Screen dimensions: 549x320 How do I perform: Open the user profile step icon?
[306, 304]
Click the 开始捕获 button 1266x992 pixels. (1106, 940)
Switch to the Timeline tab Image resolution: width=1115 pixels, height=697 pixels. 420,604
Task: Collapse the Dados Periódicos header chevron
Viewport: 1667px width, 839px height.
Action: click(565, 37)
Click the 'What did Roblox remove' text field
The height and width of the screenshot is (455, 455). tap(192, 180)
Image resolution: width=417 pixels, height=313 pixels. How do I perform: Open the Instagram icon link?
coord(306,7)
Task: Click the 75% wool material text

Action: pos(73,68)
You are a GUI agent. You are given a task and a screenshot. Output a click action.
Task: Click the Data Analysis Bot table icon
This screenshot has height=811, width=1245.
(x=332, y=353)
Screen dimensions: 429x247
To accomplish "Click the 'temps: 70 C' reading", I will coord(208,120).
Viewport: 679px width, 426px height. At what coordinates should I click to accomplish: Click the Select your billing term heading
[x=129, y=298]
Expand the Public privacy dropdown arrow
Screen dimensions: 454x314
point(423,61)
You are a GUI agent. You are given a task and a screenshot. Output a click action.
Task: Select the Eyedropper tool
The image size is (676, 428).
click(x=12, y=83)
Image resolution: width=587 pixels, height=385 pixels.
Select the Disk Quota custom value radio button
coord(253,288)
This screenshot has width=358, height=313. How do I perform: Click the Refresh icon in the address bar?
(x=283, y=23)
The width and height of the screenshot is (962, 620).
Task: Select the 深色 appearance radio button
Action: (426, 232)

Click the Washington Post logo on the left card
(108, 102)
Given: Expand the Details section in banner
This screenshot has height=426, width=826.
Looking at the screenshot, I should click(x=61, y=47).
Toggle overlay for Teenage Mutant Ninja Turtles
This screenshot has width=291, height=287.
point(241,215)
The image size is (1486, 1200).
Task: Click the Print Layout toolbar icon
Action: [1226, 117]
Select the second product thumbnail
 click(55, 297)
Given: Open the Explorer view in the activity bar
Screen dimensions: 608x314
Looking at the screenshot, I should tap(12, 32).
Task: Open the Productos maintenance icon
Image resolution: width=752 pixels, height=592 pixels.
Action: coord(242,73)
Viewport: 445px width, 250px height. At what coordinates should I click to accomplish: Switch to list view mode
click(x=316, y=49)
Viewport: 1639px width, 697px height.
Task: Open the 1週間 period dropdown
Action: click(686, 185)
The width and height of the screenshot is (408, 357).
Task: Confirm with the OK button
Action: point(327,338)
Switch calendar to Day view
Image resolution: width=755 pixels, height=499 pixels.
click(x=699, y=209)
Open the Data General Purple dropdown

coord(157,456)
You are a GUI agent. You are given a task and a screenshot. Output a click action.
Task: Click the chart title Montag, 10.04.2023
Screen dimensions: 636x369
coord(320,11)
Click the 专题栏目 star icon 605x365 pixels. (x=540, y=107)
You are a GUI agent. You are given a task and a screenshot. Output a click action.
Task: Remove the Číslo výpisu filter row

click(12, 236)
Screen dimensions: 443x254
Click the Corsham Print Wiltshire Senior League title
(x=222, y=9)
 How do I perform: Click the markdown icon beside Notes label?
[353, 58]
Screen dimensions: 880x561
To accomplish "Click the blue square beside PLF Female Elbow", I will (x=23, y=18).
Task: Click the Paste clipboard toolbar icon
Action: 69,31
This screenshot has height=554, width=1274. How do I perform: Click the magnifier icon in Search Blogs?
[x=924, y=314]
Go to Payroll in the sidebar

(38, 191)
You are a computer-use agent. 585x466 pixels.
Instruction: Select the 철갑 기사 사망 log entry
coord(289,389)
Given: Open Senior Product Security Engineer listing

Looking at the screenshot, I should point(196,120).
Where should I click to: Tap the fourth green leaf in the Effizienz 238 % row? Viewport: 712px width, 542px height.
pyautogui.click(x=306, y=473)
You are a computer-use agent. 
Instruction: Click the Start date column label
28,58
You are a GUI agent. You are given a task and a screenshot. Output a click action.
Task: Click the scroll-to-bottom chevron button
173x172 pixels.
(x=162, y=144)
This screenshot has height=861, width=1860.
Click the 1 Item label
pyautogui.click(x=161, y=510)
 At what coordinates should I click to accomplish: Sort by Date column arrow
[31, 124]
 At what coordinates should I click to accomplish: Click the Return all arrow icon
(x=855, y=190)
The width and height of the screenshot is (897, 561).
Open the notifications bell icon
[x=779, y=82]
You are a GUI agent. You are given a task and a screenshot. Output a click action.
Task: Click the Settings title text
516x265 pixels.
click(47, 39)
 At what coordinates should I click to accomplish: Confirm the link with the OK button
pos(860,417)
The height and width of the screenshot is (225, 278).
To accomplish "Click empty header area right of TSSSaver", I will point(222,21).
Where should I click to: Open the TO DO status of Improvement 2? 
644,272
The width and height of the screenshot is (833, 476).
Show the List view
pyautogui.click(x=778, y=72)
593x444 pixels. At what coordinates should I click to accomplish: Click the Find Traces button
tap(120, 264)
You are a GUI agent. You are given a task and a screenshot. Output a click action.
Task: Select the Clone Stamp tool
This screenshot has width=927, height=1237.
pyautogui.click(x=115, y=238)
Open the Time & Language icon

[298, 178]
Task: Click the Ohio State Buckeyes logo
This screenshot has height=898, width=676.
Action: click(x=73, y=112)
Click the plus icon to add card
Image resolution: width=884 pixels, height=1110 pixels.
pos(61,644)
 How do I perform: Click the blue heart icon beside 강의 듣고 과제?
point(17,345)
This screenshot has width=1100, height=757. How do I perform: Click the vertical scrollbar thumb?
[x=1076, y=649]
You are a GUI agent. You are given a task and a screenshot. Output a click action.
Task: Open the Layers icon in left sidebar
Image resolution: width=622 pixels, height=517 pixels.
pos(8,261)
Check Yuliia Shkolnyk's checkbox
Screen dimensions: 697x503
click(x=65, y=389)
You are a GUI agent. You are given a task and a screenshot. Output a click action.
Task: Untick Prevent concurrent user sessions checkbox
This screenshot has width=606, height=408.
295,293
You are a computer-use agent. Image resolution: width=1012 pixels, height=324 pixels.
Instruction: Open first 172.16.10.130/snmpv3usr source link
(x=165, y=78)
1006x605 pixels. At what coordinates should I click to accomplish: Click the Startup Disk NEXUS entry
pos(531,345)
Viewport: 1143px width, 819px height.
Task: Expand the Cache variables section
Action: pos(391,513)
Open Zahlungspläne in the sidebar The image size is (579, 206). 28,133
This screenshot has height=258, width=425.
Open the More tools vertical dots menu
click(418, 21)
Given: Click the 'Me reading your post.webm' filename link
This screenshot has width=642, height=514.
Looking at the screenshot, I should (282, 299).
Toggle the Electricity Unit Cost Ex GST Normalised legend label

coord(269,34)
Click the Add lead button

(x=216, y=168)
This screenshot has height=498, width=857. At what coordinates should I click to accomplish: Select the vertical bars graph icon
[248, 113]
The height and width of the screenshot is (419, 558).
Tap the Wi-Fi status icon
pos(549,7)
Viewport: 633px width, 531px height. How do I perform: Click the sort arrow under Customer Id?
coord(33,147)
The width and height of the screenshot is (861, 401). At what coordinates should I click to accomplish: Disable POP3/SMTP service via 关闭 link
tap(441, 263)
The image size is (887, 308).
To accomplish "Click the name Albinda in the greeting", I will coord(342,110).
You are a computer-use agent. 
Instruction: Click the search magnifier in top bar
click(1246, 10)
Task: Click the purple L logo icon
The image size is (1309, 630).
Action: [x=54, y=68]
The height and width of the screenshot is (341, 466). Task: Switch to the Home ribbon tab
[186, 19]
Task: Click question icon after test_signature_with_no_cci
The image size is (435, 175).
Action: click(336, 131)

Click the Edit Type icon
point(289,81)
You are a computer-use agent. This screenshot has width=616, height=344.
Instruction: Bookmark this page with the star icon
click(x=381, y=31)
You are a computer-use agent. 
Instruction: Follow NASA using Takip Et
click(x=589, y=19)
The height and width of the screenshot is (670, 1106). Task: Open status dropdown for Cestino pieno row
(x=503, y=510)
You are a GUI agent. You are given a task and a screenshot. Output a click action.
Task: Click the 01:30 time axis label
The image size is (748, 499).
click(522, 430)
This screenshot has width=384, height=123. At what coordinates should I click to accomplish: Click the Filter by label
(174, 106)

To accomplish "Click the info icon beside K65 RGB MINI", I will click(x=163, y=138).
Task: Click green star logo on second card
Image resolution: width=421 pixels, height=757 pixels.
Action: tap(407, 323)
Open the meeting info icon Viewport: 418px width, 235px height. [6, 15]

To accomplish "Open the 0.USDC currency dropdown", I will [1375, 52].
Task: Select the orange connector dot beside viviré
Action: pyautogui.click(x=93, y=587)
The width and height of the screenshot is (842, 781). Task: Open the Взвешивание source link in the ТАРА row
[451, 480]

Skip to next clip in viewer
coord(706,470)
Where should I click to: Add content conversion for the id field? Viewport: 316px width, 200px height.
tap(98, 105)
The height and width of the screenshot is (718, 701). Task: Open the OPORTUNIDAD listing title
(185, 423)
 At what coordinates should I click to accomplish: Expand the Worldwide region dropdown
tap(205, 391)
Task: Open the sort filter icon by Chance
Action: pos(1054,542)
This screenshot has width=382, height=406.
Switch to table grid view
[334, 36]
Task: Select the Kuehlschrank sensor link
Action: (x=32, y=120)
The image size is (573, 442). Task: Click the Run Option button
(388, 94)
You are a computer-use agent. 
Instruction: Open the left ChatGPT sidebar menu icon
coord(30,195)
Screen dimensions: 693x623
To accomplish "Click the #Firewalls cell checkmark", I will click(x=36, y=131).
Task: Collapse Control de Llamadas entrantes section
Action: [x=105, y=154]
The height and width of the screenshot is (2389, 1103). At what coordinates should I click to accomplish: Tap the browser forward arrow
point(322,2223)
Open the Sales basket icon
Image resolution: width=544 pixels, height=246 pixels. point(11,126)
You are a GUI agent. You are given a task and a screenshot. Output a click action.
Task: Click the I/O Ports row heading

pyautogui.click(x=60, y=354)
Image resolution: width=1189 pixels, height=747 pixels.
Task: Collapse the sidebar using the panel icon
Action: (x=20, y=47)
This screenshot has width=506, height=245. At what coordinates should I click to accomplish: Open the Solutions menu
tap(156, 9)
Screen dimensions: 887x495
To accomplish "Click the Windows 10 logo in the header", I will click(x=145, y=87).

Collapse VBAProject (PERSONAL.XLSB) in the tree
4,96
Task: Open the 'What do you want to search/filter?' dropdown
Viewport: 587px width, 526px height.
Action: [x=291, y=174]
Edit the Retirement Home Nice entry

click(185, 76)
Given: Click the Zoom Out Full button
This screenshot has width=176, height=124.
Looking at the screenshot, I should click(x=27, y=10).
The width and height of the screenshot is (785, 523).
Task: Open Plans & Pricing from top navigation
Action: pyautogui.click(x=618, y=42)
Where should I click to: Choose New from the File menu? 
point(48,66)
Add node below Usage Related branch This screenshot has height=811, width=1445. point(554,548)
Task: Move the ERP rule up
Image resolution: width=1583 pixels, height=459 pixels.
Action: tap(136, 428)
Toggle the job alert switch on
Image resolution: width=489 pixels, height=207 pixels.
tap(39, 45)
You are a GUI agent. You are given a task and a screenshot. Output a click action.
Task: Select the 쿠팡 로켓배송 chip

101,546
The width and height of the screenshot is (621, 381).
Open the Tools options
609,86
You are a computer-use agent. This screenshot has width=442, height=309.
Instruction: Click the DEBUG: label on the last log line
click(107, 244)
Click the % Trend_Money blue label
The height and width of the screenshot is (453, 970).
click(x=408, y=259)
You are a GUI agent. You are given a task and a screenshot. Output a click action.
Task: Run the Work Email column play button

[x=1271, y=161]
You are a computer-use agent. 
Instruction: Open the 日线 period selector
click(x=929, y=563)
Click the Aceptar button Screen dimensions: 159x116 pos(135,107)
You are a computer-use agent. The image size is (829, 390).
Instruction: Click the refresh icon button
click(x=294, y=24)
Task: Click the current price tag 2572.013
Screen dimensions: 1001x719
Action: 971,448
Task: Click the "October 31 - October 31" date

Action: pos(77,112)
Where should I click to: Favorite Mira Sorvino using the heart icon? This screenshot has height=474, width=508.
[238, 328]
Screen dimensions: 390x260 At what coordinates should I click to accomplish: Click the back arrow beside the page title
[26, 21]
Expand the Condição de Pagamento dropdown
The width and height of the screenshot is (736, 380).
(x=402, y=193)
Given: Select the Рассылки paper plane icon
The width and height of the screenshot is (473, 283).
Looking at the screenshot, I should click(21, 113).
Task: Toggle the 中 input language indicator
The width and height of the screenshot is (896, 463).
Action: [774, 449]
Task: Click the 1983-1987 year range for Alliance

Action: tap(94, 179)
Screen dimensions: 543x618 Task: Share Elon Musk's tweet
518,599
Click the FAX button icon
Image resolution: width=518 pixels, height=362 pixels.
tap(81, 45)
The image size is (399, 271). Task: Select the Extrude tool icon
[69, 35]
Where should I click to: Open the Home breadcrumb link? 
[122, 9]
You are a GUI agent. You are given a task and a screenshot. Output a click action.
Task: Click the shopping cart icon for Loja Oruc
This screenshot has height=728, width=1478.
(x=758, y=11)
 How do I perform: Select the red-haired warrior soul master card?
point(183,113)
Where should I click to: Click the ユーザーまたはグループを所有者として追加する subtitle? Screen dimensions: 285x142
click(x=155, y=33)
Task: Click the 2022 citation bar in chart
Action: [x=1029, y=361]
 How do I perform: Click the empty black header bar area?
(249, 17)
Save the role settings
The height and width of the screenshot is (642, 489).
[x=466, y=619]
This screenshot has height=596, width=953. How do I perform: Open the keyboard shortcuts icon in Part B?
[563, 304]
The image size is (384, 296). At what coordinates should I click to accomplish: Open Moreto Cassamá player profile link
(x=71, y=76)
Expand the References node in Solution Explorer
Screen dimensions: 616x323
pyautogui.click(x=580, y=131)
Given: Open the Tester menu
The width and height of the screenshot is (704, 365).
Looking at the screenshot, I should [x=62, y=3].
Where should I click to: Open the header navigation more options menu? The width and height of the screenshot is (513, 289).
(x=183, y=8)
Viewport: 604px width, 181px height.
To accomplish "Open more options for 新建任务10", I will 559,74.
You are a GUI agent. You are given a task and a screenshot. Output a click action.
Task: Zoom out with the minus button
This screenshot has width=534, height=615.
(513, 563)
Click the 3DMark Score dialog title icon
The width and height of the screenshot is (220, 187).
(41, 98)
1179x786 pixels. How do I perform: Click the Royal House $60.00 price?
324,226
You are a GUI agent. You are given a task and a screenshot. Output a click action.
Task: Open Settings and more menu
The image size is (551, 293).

Exercise requirements :: Find the word "chevron" in the records, and report each line that has it.

Exercise output ::
Task: Collapse the Dados Periódicos header chevron
Task: Click the scroll-to-bottom chevron button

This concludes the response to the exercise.